Pixel coordinate grounding data:
BEGIN

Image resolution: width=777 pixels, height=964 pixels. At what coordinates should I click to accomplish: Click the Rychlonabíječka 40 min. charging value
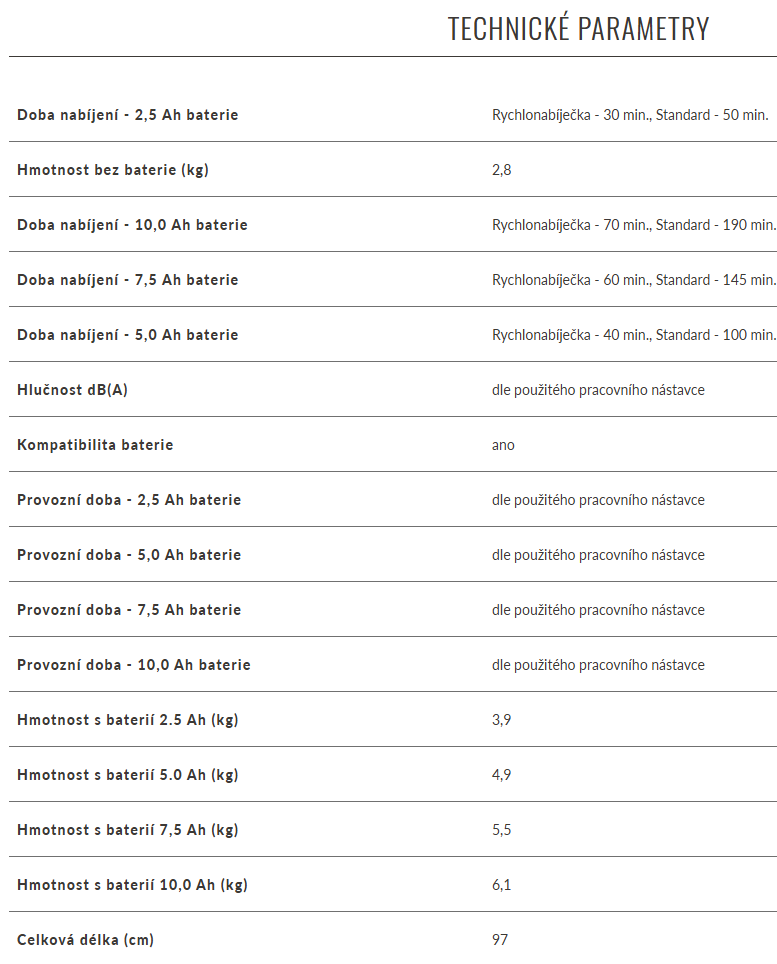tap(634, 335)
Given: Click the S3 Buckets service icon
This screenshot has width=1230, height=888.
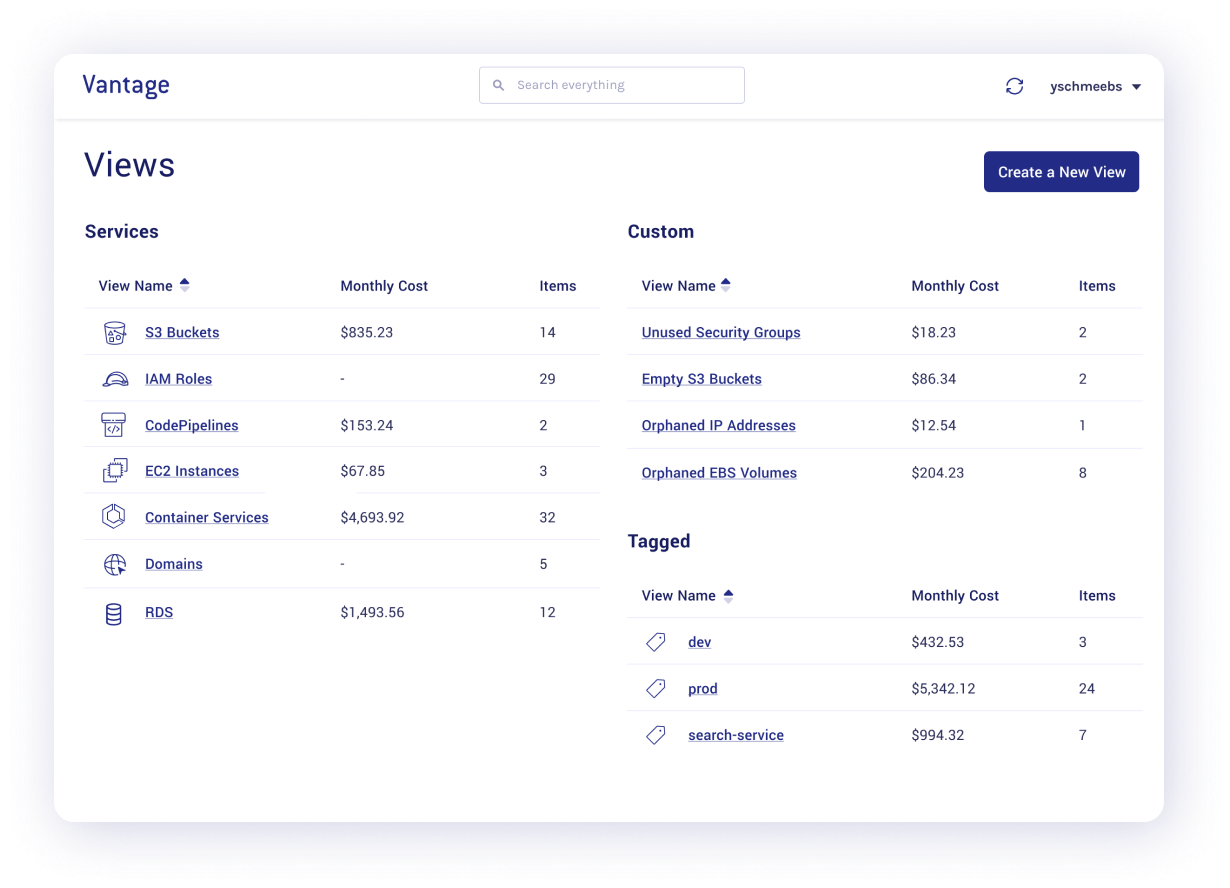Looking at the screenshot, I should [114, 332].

END

» Exercise goal: Repeat exactly and only the lines from the one holding "Given: Click the S3 Buckets service icon" through the final line of the entries; no pictures.

» Expected answer:
Given: Click the S3 Buckets service icon
This screenshot has width=1230, height=888.
Looking at the screenshot, I should [114, 332].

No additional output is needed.